The proposed method relates to the field of electronics and optoelectronics and can be used to create structures of active elements of nano- and optoelectronics, for example, light-emitting structures (lasers) based on quantum dots and integrated circuits based on them.

Semiconductor quantum dots have attracted increasing interest in recent decades. Thanks to the adjustable emission energy and narrow luminescence linewidth, they have already found possible applications in many areas from light emitting devices (eg LEDs and lasers) to biology, from photoelectronics to sensor devices. In addition, due to their ability to act as sources of non-classical states of light, quantum dots can serve as the basic building blocks of several potentially innovative devices, which will allow for the first time to practically implement quantum information technology (for example, quantum computing, quantum teleportation, quantum cryptography). In particular, epitaxially grown semiconductor quantum dots, unlike other quantum emitters such as single atoms or colloidal quantum dots, have the advantage that they are initially embedded in a solid state matrix, which fixes their position and makes them uniquely suited for integration into electronic devices.

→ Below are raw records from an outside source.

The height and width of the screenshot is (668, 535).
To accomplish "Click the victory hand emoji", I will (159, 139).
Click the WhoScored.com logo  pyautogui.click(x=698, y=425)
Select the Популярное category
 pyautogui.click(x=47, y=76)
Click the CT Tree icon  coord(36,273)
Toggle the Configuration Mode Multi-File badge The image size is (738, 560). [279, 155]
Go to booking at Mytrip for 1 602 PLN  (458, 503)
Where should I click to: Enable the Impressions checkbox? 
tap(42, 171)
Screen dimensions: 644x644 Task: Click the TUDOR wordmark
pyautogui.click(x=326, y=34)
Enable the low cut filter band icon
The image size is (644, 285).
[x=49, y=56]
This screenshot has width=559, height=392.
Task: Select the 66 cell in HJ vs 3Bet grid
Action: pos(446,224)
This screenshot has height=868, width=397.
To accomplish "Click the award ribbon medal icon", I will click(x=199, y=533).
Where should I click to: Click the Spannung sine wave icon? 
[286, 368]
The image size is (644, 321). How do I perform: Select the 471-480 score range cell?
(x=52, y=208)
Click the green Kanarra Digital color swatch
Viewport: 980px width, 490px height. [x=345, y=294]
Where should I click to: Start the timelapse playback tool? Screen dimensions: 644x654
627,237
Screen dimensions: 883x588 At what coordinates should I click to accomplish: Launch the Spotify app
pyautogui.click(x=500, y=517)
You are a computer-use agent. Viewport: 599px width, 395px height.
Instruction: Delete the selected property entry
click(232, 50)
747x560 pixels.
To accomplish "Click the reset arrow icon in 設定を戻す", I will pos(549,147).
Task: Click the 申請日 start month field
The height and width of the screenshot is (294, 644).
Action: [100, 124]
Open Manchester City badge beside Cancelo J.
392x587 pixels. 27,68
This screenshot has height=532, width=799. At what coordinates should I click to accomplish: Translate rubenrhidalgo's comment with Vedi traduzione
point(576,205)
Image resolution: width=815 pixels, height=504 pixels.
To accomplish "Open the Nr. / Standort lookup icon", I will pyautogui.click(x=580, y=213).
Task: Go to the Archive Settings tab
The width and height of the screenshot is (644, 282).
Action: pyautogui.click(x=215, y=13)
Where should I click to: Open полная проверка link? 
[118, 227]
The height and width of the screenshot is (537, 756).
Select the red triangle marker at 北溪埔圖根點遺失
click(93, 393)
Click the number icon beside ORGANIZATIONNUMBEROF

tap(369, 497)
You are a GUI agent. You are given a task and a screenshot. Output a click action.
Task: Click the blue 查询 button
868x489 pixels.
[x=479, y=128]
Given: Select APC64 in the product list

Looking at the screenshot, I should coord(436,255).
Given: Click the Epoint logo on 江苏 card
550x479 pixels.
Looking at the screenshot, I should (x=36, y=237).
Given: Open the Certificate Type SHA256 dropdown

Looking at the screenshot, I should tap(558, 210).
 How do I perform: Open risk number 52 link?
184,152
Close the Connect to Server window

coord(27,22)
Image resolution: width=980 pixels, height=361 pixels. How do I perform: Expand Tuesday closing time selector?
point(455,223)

Known analogue of the claimed object "Method of obtaining semiconductor nanostructures" [RF Patent No. 2385835], containing the stages of formation of regular arrays of quantum dots on the substrate: at the first stage, an oxide matrix of nucleation centers is formed by two-stage anodic oxidation of the initial matrix material until an ordered structure of nanopores is formed, on the second stage is the formation of an array of quantum dots by deposition into the oxide matrix of the semiconductor, the third stage is the removal of the oxide matrix.

The disadvantages of this method are the uncontrolled formation of nucleation centers and quantum dots due to the random nature of the processes of formation of nucleation centers in the oxide matrix, the chemical removal of the oxide matrix after the formation of quantum dots, and the absence of a buffer layer separating the substrate and quantum dots, which leads to degradation of the functional characteristics of quantum dots due to their contact with aggressive media.

Known "Method of forming nanodots on the surface of a crystal" [RF Patent No. 2539757], which contains the steps for the formation of regular arrays of quantum dots on the substrate: at the first stage, nucleation centers are formed in the form of a matrix of point defects using a combination of photolithography and electromagnetic radiation irradiation, at the second stage quantum dots are deposited into the formed nucleation centers.

The disadvantages of the method are: the use of point defects as nucleation centers, the absence of deposition of a buffer layer separating the substrate and quantum dots, which leads to degradation of the crystal structure and functional characteristics of quantum dots

Known "Method for obtaining regular arrays of quantum dots" [RF Patent 2748938], including the use of a substrate with nucleation centers, the formation of nucleation centers, the selective formation of quantum dots, and the formation of nucleation centers is carried out by forming recesses in the substrate by photolithography with applying a buffer layer to the substrate, and the selective formation of quantum dots is carried out by deposition of the material of quantum dots of subcritical thickness, followed by stimulating surface diffusion, which ensures the nucleation and growth of quantum dots in the depressions.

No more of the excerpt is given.